Short term effect of atorvastatin and vitamin E on serum levels of C3, a sensitive marker of the risk of myocardial infarction in men

C3 complement is produced in response to macrophage activation and is a reliable marker of the risk of myocardial infarction in men. This study was designed to ascertain whether the treatment with atorvastatin, a powerful cholesterol lowering drug, and/or vitamin E, a natural antioxidant, may induce a short term decrease in serum C3 in subjects with persistently elevated levels. From an initial random sample of 1100 men aged 55-64 years, 140 subjects with 3 consecutive C3 measurements in the high tertile (>1.19 g/l) were selected. Those with total cholesterol <5.56 mmol/l were double blindly randomized in groups 1 (placebo, N = 28, G1) and 2 (vitamin E 600 IU/day, N = 30, G2). The subjects with total cholesterol values greater than or equal to5.56 mmol/l were randomized in groups 3 (placebo, N = 30, G3), 4 (atorvastatin 10 mg/day, N = 27, G4) and 5 (atorvastatin 10 mg/day + vitamin E 600 IU/day, N = 25, G5). After 3 months C3 levels were substantially unchanged in the first 4 groups, while in G5 a very significant decrement occurred: -0.070 g/l (5.2%); 95% CI 0.043-0.098; p < 0.0001. "Normal" levels of C3 (less than or equal to1.19 g/l) were reached by 28% of G5 subjects.
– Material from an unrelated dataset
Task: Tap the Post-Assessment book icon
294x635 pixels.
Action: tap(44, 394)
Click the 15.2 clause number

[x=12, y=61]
In G2 and G5 vitamin E levels increased by 60 and 36%, while in G4 they decreased by 23% (p < 0.0001), paralleling cholesterol and triglyceride fall. In all groups a progressive decrease in HDL cholesterol occurred (-17%, p < 0.0001). In conclusion, treatment with atorvastatin plus vitamin E for three months can lower persistently elevated C3 levels.